Reinforcement Learning Specific Mitigations
Dario Amodei et al. (2016) suggest several methods that minimize changes in the environment, under the assumption that humans like the status quo. In this way the agent will seek to achieve its task while not disturbing the environment more than necessary. Some of the proposed solutions and experiments, for solving or mitigating reward hacking, involve an adversarial system to restrict the greedy optimization of the primary agent. Other methods restrict how much reward can be accumulated or which variable the agent can see. Most of their proposed solutions and mitigations for expensive reward functions involve reward modeling, where learning an approximation of the real objective function is a separate task from the agent learning the task to be completed. In this way, the reward model can train the task agent sufficiently. Whether or not the reward model can be trained sufficiently is a separate issue. However, since the reward model is smaller than it otherwise would be if it were part of the task learning agent, it should be easier to train than it would be as part of the tasking agent. A traditional solution to this problem is hard-coding constraints on the AI. However, if the task is complex enough to warrant a learning AI, then it is presumed that human beings can’t think of every conceivable dangerous condition (otherwise we wouldn’t use a learning agent, and instead would have hard coded the solution). Some of their proposed solutions involve making reward risk sensitive, reverting to safe (but not optimal) policies in certain situations, and using simulation and pre-training.
Current Movement within the Department of Defense (DoD)

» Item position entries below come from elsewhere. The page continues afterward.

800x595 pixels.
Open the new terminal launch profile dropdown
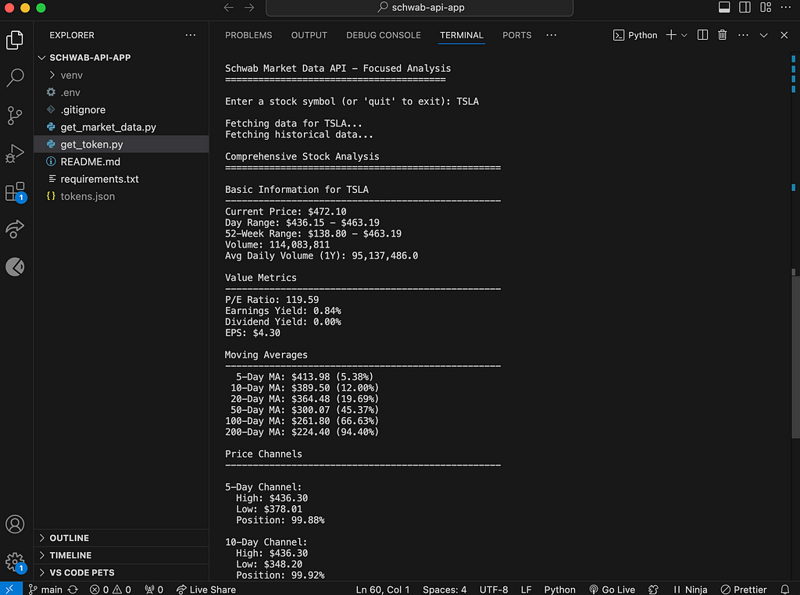click(x=684, y=35)
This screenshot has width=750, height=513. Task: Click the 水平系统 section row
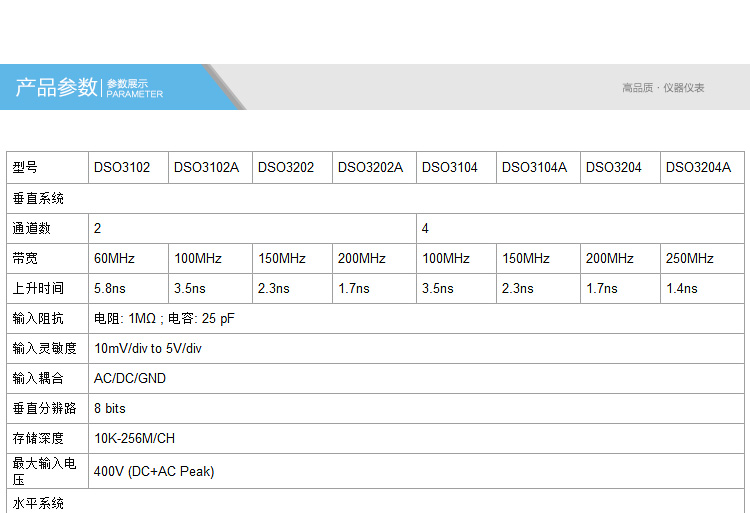38,503
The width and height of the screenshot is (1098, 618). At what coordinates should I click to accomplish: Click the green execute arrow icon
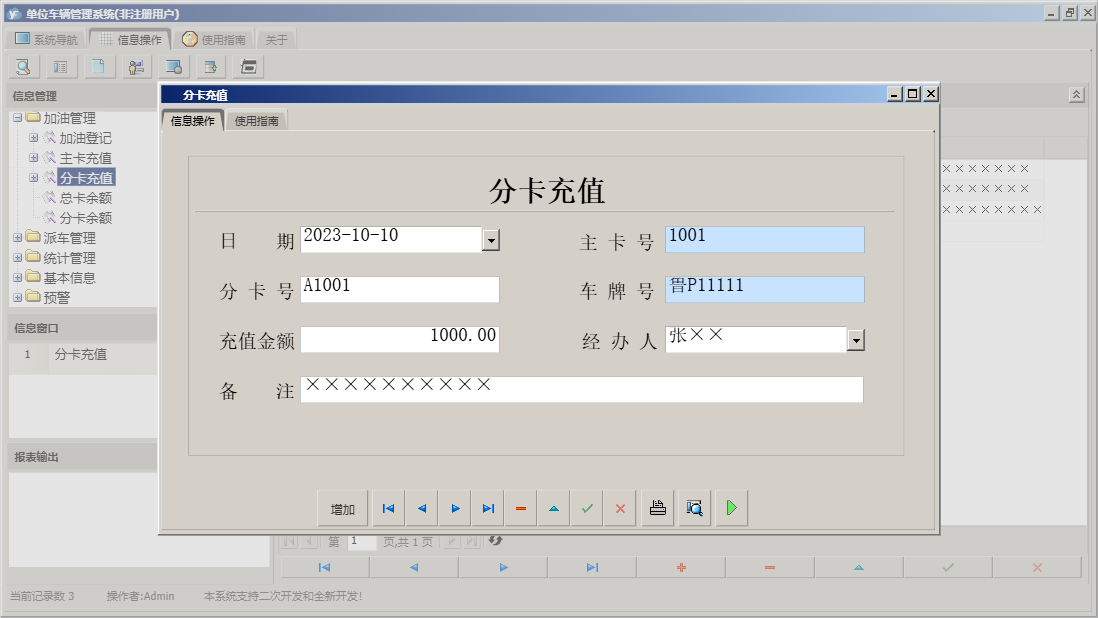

The DoD’s Joint Artificial Intelligence Center (JAIC) has already defined AI Ethics for DoD AI technologies. AI Ethics serve as a driving force for defining and solving ML Safety problems:
- Responsible. DoD personnel will exercise appropriate levels of judgment and care, while remaining responsible for the development, deployment, and use of AI capabilities.
- Equitable. The Department will take deliberate steps to minimize unintended bias in AI capabilities.
- Traceable. The Department’s AI capabilities will be developed and deployed such that relevant personnel possess an appropriate understanding of the technology, development processes, and operational methods applicable to AI capabilities, including with transparent and auditable methodologies, data sources, and design procedure and documentation.
- Reliable. The Department’s AI capabilities will have explicit, well-defined uses, and the safety, security, and effectiveness of such capabilities will be subject to testing and assurance within those defined uses across their entire life-cycles.
- Governable. The Department will design and engineer AI capabilities to fulfill their intended functions while possessing the ability to detect and avoid unintended consequences, and the ability to disengage or deactivate deployed systems that demonstrate unintended behavior.